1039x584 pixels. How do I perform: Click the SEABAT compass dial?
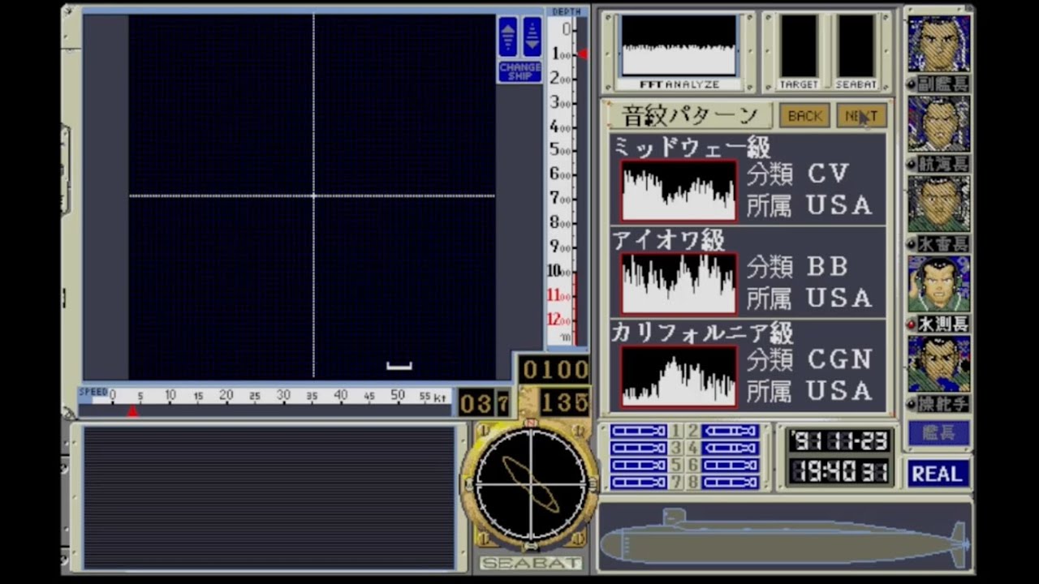531,483
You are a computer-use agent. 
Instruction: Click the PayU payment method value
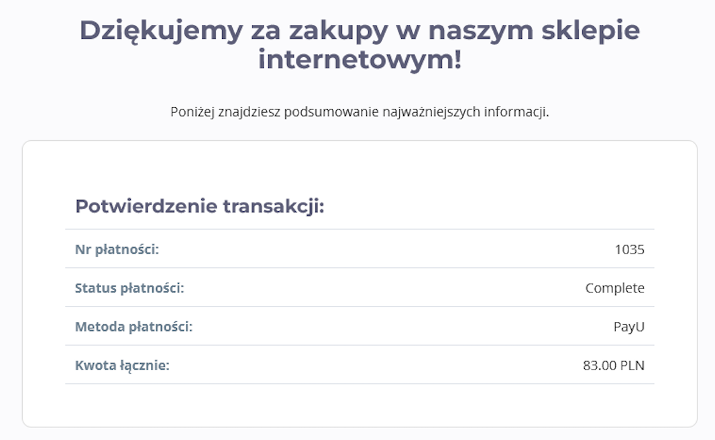pos(629,327)
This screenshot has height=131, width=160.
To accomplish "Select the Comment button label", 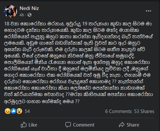I will pyautogui.click(x=84, y=125).
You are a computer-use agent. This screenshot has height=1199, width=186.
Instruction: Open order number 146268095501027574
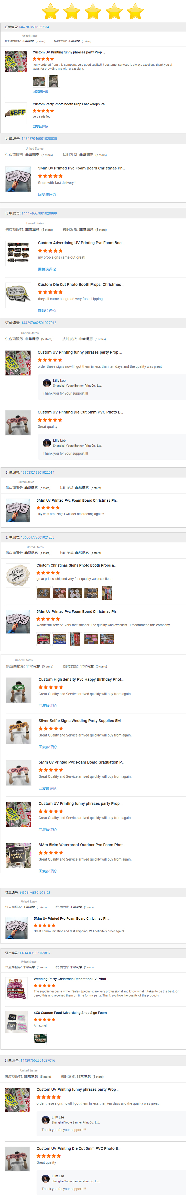34,27
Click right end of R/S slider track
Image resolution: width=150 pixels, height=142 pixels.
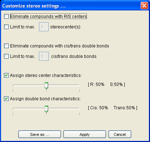79,85
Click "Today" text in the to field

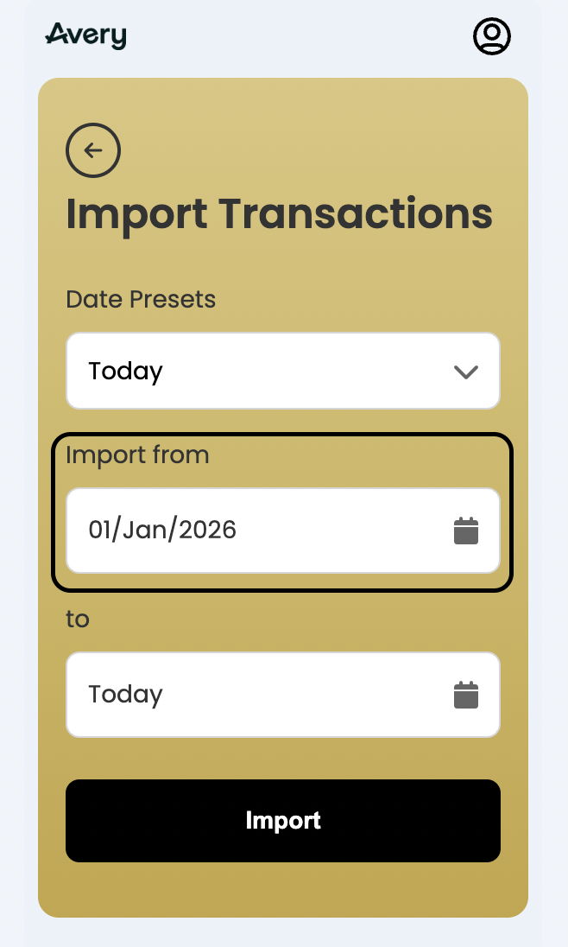[126, 695]
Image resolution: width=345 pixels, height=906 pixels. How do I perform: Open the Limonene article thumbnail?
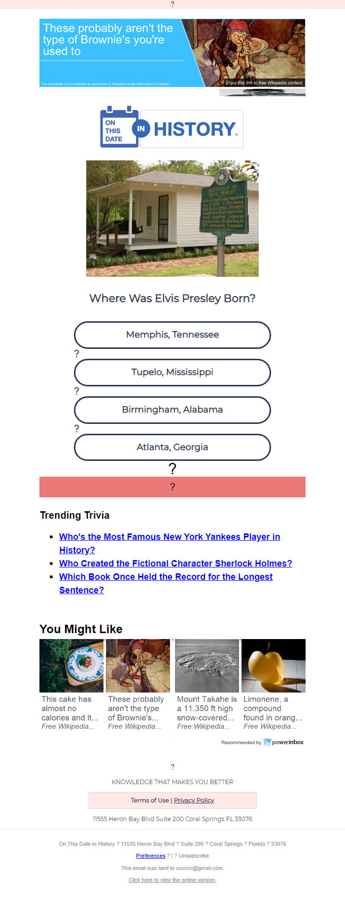coord(274,666)

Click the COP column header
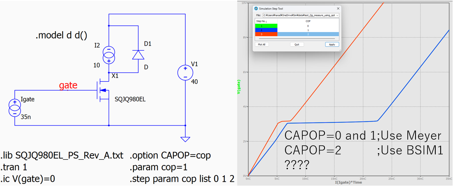coord(308,21)
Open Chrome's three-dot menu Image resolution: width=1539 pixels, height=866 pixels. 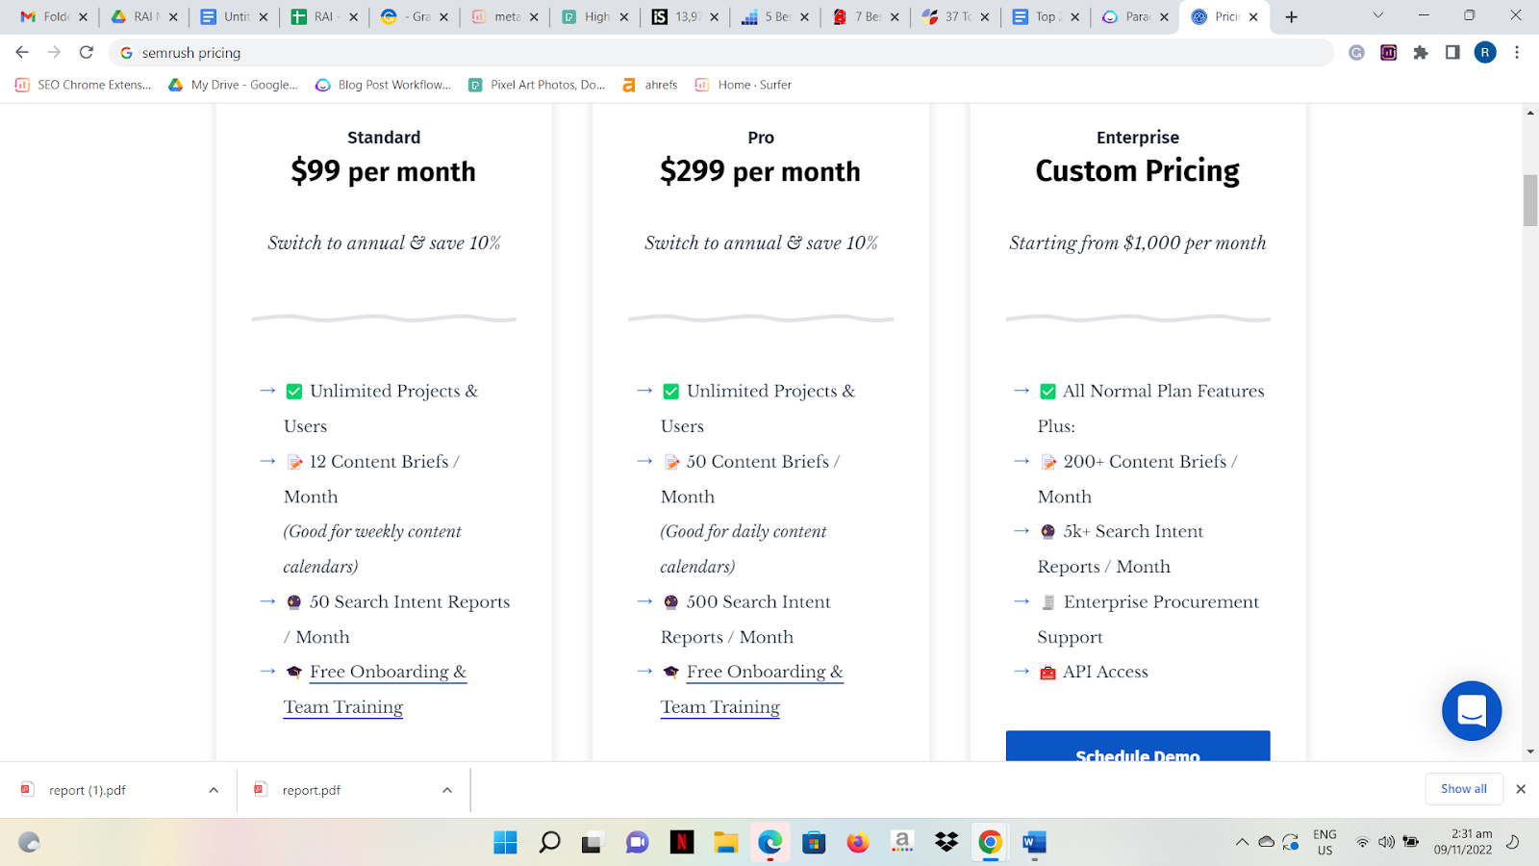tap(1517, 52)
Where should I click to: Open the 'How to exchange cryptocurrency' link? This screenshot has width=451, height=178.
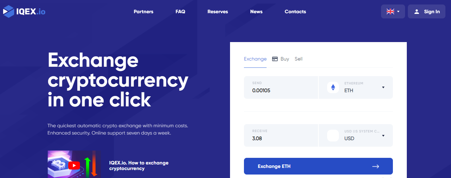[x=139, y=165]
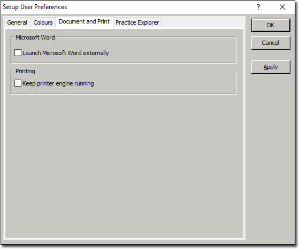The width and height of the screenshot is (299, 249).
Task: Cancel the preference changes
Action: pyautogui.click(x=271, y=43)

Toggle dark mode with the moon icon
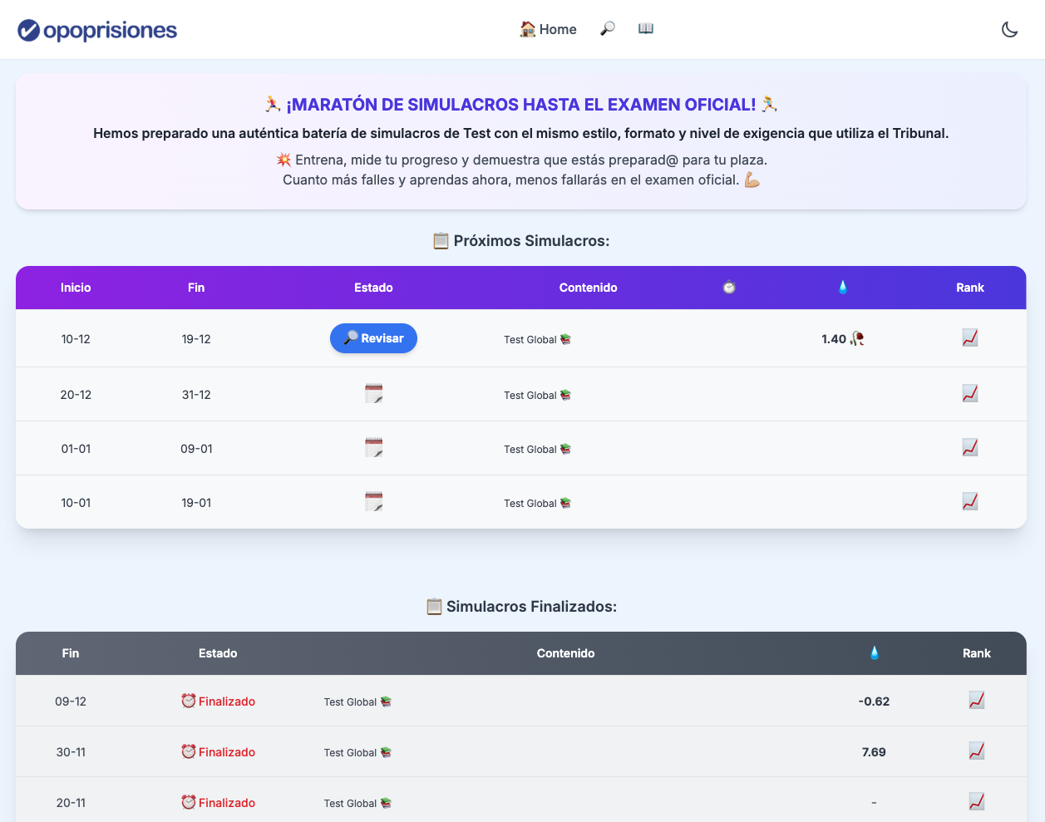coord(1009,30)
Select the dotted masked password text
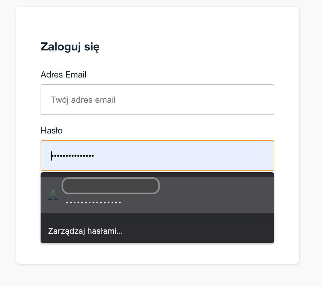 (93, 202)
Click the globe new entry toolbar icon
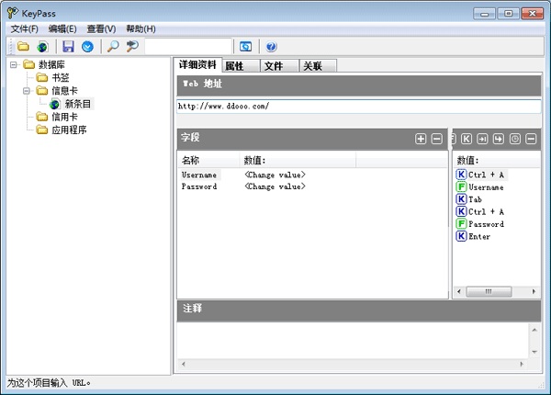 point(41,47)
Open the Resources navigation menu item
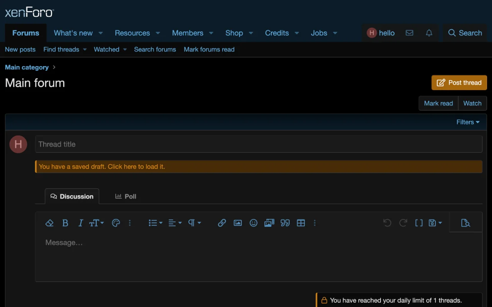Screen dimensions: 492x307 point(132,33)
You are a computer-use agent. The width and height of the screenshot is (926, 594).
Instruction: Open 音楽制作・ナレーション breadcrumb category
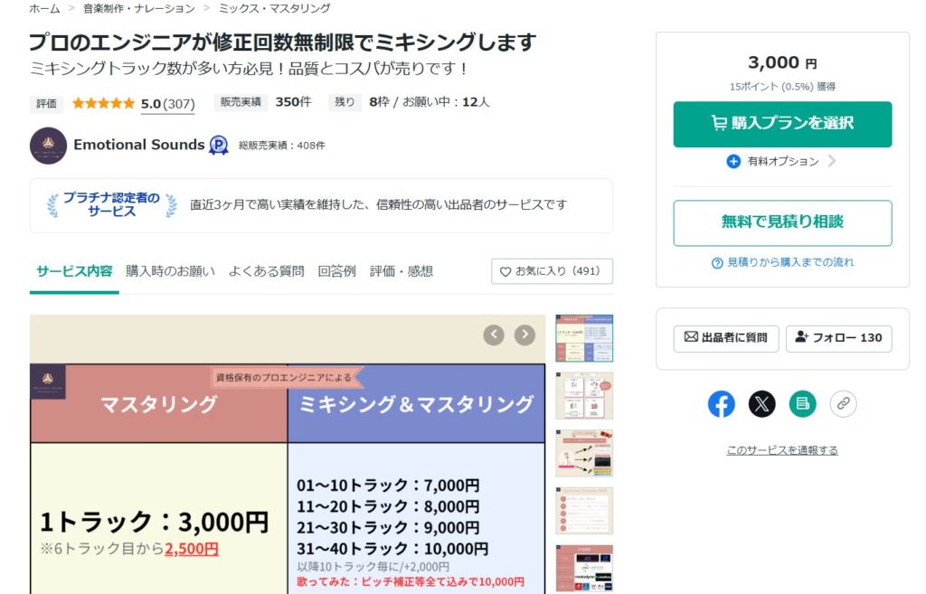pos(138,8)
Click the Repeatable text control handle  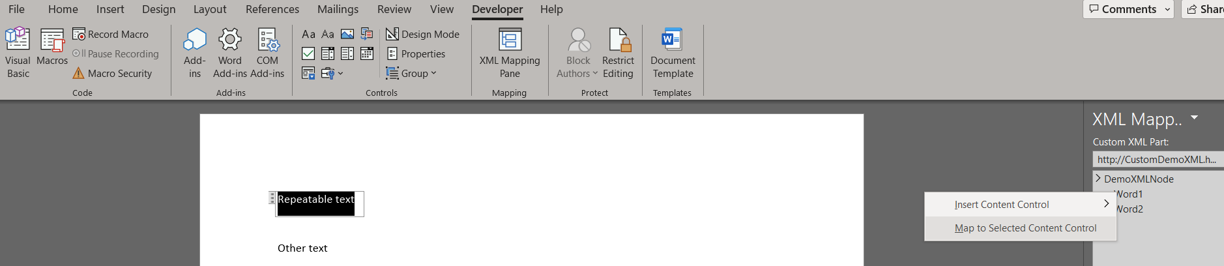point(272,198)
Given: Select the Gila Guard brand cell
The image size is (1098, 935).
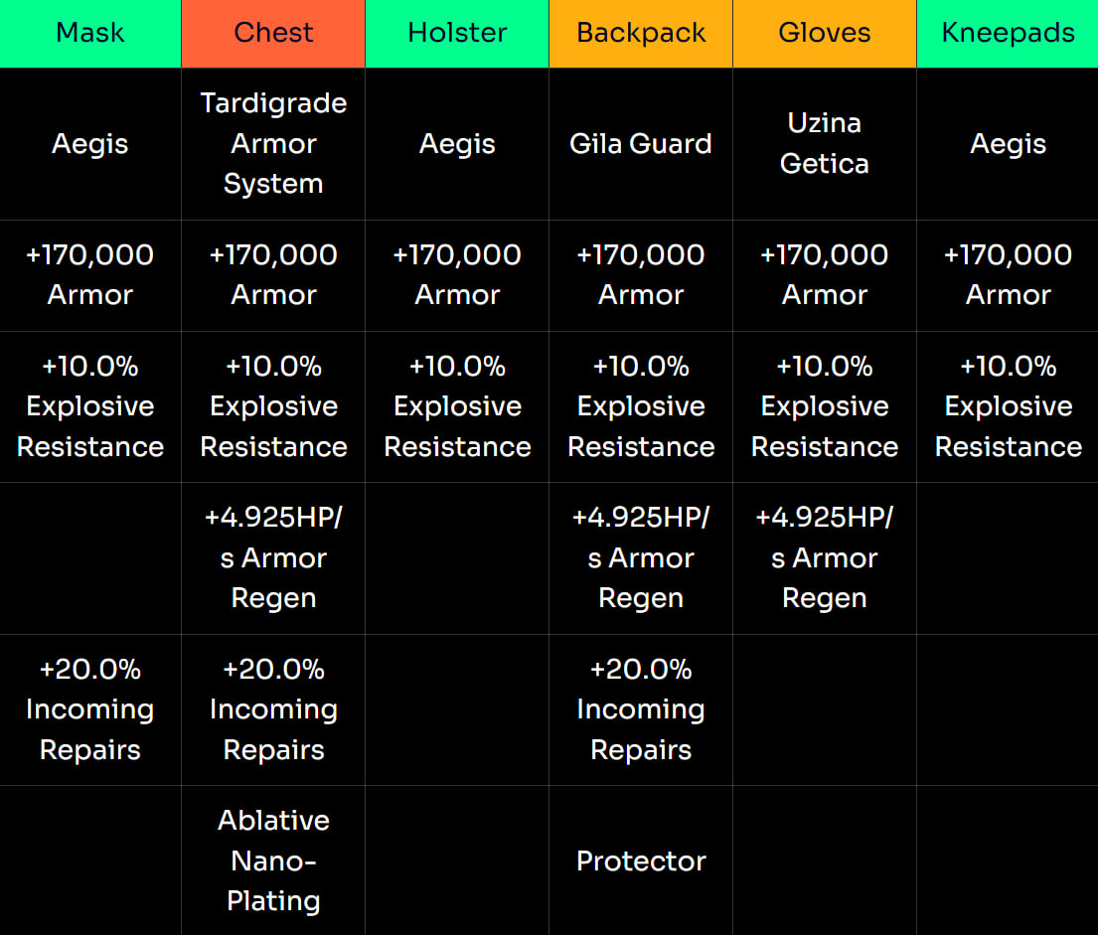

→ **Exercise goal**: Each line of the entries where the string "agent" occurs should be shown.

→ **Output below**:
You are a computer-use agent. 
You are a computer-use agent. This screenshot has height=1199, width=186.
You are a computer-use agent. The width and height of the screenshot is (926, 594).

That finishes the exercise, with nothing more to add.